#### PROBLEM A:
Please retype the stretch of the chemo journal entry below from "On Friday, April" through "quell my anxiety.".
#### PROBLEM B:
In the chemo journal entry below, on what date did the writer receive the final chemo treatment?

On Friday, April 16th, I spent my last day in the infusion lounge at Hoag Hospital receiving my final chemo treatment. Getting chemo isn’t uncomfortable or painful; it’s the knowing of the week-long (sometimes longer) side effects that lie ahead that I always dread, even with the final round. But this time knowing that a sweet spirited kitty would be awaiting me at the cottage helped to quell my anxiety.
Chemo side effects kick-in two days after all of the long acting premeds given before chemo subside. So when I get home from a chemo treatment, I feel peaceful and relaxed from the Benadryl buzz, and when that wears off by Saturday, I’m left with the lingering energizing effects from the steroid. Last Saturday after my final chemo, my kitten-like energy rivaled Samantha’s as we played “get-the-mousey,” “toss-the-pom-poms,” and hide-and-go-seek throughout the day. I asked Alexa to play some Sly and the Family Stone and danced my booty off as Samantha watched, saucer-eyed and intrigued with my movements until she joined in by prancing alongside me (no kidding). I organized my closet, vacuumed, did laundry, washed dishes, watered my garden then finally slowed down about sunset (oh to have that kind of energy everyday!). I got through Sunday with only mild nausea.

#### PROVIDED INFORMATION:
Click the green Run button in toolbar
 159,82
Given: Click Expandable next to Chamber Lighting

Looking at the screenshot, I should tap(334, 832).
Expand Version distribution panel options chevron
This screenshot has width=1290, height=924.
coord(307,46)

#### SOLUTION A:
On Friday, April 16th, I spent my last day in the infusion lounge at Hoag Hospital receiving my final chemo treatment. Getting chemo isn’t uncomfortable or painful; it’s the knowing of the week-long (sometimes longer) side effects that lie ahead that I always dread, even with the final round. But this time knowing that a sweet spirited kitty would be awaiting me at the cottage helped to quell my anxiety.

#### SOLUTION B:
Friday, April 16th.